Newsday
Jan 21, 2002
By Ron Howell
THIS IS ABOUT a word so offensive many people here don't want to see it in the paper.
A few years ago, hate-word haters tried to get it removed from the dictionary. Merriam-Webster, while refusing to go that far, added a section saying it "ranks as perhaps the most offensive and inflammatory racial slur in English."
The word, of course, is nigger.
Given its past association with slavery, lynching and segregation, it is ironic that the term is all but in vogue today, especially among young blacks who call their best friends "niggas" and sometimes use the word to refer to anyone at all.
Even more distressing to some is that Latinos, Asians and whites are saying it also.
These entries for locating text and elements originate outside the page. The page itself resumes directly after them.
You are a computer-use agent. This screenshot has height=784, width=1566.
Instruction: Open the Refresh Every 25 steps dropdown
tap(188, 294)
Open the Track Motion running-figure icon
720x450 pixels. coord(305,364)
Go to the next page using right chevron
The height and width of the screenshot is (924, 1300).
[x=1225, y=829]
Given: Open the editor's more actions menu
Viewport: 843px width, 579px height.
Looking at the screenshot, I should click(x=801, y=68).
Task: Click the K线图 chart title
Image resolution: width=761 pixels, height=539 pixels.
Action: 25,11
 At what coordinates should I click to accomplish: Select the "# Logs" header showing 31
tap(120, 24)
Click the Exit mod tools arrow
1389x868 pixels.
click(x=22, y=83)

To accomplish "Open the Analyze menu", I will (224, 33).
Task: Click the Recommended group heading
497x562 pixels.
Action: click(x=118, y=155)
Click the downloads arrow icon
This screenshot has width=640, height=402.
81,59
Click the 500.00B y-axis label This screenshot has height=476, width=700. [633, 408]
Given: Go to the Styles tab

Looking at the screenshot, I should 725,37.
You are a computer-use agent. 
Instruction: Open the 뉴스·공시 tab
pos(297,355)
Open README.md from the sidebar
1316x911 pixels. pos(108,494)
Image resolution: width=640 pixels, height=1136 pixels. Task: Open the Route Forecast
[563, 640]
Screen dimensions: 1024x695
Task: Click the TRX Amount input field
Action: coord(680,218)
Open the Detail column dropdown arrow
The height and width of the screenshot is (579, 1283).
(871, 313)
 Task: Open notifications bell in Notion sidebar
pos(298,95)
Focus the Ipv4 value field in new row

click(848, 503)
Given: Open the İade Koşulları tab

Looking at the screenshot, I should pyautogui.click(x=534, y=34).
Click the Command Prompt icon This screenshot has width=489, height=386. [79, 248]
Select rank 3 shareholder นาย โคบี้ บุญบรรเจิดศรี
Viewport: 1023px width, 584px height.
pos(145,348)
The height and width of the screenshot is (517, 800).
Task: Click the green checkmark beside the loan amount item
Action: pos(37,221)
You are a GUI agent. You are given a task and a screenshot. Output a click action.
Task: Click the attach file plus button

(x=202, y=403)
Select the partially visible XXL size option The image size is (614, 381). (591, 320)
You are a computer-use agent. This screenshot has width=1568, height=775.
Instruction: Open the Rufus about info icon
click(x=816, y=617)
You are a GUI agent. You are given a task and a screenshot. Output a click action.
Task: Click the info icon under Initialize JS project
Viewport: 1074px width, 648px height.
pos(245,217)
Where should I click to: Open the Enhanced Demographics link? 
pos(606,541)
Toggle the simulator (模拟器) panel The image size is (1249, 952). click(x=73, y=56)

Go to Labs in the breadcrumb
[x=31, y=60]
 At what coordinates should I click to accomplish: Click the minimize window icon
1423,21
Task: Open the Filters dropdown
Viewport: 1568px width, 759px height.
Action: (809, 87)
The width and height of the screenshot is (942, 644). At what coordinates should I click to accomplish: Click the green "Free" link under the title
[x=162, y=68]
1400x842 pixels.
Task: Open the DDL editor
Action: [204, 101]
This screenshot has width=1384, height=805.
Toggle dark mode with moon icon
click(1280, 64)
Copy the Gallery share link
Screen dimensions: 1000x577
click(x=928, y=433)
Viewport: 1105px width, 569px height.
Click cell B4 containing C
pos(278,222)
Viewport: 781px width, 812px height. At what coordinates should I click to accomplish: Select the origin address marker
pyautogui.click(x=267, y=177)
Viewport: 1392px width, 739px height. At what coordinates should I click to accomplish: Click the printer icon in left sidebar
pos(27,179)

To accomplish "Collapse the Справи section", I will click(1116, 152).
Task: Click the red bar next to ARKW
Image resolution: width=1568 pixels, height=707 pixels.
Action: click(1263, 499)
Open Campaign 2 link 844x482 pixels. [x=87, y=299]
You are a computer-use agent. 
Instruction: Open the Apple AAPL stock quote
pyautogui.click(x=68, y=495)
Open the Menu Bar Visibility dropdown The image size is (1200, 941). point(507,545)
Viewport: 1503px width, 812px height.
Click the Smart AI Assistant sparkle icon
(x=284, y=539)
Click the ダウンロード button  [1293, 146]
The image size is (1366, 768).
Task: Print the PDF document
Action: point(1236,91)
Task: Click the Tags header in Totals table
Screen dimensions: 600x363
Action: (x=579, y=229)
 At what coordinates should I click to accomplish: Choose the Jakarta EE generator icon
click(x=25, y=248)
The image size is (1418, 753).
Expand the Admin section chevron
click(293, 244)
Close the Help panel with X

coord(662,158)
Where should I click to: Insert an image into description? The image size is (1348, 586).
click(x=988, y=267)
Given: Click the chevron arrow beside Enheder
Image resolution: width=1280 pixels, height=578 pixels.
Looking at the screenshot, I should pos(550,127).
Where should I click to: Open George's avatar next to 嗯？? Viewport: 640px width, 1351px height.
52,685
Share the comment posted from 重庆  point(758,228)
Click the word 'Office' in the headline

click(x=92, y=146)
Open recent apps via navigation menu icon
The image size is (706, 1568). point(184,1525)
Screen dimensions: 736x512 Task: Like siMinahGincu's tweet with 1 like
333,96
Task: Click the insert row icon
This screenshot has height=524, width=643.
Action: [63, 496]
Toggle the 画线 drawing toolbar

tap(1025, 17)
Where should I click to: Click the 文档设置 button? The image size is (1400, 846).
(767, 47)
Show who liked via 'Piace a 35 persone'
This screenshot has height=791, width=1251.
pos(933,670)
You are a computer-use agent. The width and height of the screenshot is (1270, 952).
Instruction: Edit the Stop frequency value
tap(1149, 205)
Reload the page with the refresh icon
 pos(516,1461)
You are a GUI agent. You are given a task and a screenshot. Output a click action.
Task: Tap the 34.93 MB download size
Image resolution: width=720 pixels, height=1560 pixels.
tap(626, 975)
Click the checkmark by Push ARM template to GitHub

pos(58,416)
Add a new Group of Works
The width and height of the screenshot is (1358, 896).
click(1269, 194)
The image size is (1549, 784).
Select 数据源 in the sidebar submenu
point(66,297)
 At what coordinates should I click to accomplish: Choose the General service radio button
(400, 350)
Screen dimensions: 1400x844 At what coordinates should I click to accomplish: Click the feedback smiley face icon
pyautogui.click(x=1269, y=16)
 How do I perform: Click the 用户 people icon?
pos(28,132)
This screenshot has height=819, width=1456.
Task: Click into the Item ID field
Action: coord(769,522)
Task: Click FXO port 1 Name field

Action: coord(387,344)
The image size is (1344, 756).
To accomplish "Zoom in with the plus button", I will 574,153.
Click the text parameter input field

Like the young blacks, they are using the presumably friendly form of the word, with an "a" rather than an "er" at the end.
But in their ignorance, or perhaps even callousness, the non- black n-word-users are laying verbal time bombs around schools and workplaces, risking flare-ups with those who loathe the term.
Now, adding fuel to the controversy, Randall Kennedy, a black Harvard law professor, is arguing that it is good that people are employing the n-word in this supposedly benign fashion.
N-word-using rappers and comedians are brave pioneers, "trying to seize this word away [from the racists]. . . and turn it into a different sort of word," Kennedy said in an interview from his office in Cambridge, Mass.
He spoke as his new book, "Nigger," published by Pantheon, made its way onto shelves of bookstores around the nation.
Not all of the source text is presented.